La transmission de la maladie peut s’effectuer par contact direct et indirect entre animaux, par l’intermédiaire de vecteurs vivants (personnes, chiens, etc.) et au travers des conditions climatiques, le vent pouvant véhiculer et propager le virus sur de longues distances.

Lors de l’expiration, les porcs infectés peuvent excréter jusqu’à 400 millions de doses infectieuses (DI50) par jour et les bovins au maximum 120 000 DI50. Cette contagiosité justifie l’application de mesures de police sanitaire drastiques, fondées notamment sur l’abattage.

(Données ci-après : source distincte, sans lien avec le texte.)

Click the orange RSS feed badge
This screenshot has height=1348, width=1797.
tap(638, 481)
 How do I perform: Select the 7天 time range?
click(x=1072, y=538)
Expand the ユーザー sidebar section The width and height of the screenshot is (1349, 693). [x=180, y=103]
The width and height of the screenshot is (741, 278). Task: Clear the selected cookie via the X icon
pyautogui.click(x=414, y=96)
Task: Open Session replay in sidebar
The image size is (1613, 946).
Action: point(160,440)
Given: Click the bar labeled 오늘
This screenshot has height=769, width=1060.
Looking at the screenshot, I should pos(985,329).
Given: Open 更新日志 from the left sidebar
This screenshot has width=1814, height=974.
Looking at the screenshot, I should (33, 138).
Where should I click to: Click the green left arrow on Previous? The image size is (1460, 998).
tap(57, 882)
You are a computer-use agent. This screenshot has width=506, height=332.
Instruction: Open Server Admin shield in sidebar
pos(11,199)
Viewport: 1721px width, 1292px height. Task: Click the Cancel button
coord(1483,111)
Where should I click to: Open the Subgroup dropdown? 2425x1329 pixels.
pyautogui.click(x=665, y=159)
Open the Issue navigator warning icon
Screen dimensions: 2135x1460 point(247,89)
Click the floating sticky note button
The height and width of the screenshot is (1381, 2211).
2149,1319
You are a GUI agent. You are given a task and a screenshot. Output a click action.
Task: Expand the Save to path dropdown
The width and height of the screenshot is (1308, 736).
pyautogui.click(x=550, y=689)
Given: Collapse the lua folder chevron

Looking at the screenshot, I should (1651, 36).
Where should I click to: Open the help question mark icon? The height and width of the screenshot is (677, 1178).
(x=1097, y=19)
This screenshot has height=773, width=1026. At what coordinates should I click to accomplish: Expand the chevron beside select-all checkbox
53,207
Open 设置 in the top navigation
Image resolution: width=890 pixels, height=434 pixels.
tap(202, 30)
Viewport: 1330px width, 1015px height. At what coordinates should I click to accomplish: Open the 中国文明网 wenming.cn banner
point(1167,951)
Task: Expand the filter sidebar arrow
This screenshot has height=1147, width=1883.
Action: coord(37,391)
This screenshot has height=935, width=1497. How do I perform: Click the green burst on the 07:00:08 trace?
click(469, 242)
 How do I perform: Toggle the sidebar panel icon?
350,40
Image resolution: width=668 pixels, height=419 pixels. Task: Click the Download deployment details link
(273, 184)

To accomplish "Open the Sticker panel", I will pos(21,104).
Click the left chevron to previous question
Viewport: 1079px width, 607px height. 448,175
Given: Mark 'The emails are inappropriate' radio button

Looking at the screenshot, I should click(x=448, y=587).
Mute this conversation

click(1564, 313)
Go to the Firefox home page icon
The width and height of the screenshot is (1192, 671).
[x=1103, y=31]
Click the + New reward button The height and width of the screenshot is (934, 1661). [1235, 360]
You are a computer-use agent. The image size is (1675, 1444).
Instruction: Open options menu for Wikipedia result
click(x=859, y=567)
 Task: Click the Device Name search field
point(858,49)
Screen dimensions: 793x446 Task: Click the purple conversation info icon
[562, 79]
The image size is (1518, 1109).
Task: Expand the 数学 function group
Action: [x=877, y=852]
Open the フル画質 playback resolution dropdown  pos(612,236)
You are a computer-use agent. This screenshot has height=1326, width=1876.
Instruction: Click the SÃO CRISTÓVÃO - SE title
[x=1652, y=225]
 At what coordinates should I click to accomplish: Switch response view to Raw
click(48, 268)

Les images de bûchers d’animaux ont d’ailleurs fortement choqué l’opinion publique en 2001. L’épizootie a relancé les discussions sur l’intérêt ou non de la vaccination des espèces sensibles à l’infection. Depuis mai 2006, le recours au vaccin est de nouveau autorisé(1). La vaccination d’urgence peut revêtir deux formes : préventive ou suppressive (voir article ci-contre). La décision de recourir à la vaccination d’urgence peut être prise lorsque la fièvre aphteuse est présente sur le territoire français et risque de s’y étendre ou quand la France est menacée par d’autres Etats membres ou par des pays tiers.

En 1962, une politique nationale de lutte médico-sanitaire, comprenant la vaccination annuelle de l’ensemble des bovins sur tout le territoire, a été mise en place. En 1991, l’Union européenne a décidé de suspendre ce type d’action, au vu d’arguments sanitaires, économiques et commerciaux.

  • (1) Arrêté du 22/5/2006 qui fixe des mesures techniques et administratives relatives à la lutte contre la fièvre aphteuse (Journal officiel du 30/5/2006).

Sept sérotypes

Le virus responsable de la fièvre aphteuse est un petit virus à ARN de la famille des Picornaviridae. Il est antigénétiquement hétérogène. Sept types sérologiques existent : O, A, C, SAT-1, SAT-2, SAT-3 et Asia-1.

Les sérotypes SAT correspondent aux types sud-africains et le sérotype Asia au type asiatique. En Europe et en Amérique du Nord, la volonté d’éradiquer la maladie a été motivée par l’apparition, au cours de la seconde moitié du XIXe siècle et de la première moitié du XXe siècle, d’épizooties répétées, principalement chez les animaux élevés dans des conditions de plus en plus intensives. En France et en Allemagne, la fièvre aphteuse sévissait périodiquement tous les dix à vingt ans. Dans l’Hexagone, les épisodes majeurs se sont produits en 1910, 1932, 1937-1938, 1952, 1957, 1961 et 1965.

J.-P. G.

Source : Principales maladies infectieuses et parasitaires du bétail. Europe et régions chaudes, éditions TEC & DOC.